Görev tanımı: Aşağıdaki Orta Asya kitap tanıtımında "Orta Asya –" ifadesinden "sayfa. Kaynakça, Dizin." ifadesine kadar uzanan bölümü harfi harfine yazın.

Kaynaktan alıntı:
■ ■ ■ ■
Not: Bu çalışma Necmettin Erbakan Üniversitesi Sosyal Bilimler Enstitüsü Günümüz Türk Dünyası Çalışmaları Dersi için hazırlanmış olan bir Kitap tanıtım ödevidir.
Orta Asya – V.V.
Bartold
( Günümüz Türk Dünyası Kitap
İnceleme Ders Ödevi)
Konya 2014
V.V. Bartold, Orta
Asya, Selenge Yayınları, İstanbul, 2010, 504 sayfa. Kaynakça, Dizin.
Yazar eserinde Türkistan diye adlandırdığımız coğrafya
üzerinde 18.yy ve 19.yy da hüküm sürmüş Türk/Özbek Hanlıklarının son
devirlerini işlemiştir. Orta Asya ya da Türkistan sadece Türk milletinin ana
yurdu olmasının ötesinde dünyamız ve medeniyet tarihi açısından özellikle 9Yy’dan
başlayarak 16Yy’a kadar büyük önem arz etmiş bir coğrafyadır. Bölgede yaşayan
halkların ve özellikle Türklerin dünya mirasına yapmış oldukları katkının ilk
başlangıcını oluşturmaktadır. Türk halklarının yerel siyaset sahnesinden
başlayıp küresel ölçekte söz sahibi oldukları çağlardan müellif V.V.Bartold’un
yaşamış olduğu 20Yy’ın ilk yıllarına kadar bölgenin daha önce hiç yapılmamış
olan tarihsel gelişim kurallarını göz önünde tutarak, kıyaslama metodunun
yardımıyla gözden geçirilmiştir. Ayrıca bu yeni bilimsel usulle yazıldığı için
modern bilim dünyasındaki ilk Orta Asya incelemesi eseri olması dolayısıyla
büyük önem arz etmektedir. Bartold’un ömrünü harcayarak yaptığı çalışmaların,
incelediği ana kaynakların ve bizzat coğrafyayı dolaşarak ve gözlemleyerek elde
ettiği tüm verilerin derlenmesinin yanında kıyaslama ile de değerlendirmeden
geçirerek ortaya koymuş olduğu önemli bir kaynaktır.
■ ■ ■ ■
Veri kümesi içeriği:
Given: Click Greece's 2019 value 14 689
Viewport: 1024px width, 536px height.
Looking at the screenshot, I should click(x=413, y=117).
■ ■ ■ ■
Doğru cevap:
Orta Asya – V.V.
Bartold
( Günümüz Türk Dünyası Kitap
İnceleme Ders Ödevi)
Konya 2014
V.V. Bartold, Orta
Asya, Selenge Yayınları, İstanbul, 2010, 504 sayfa. Kaynakça, Dizin.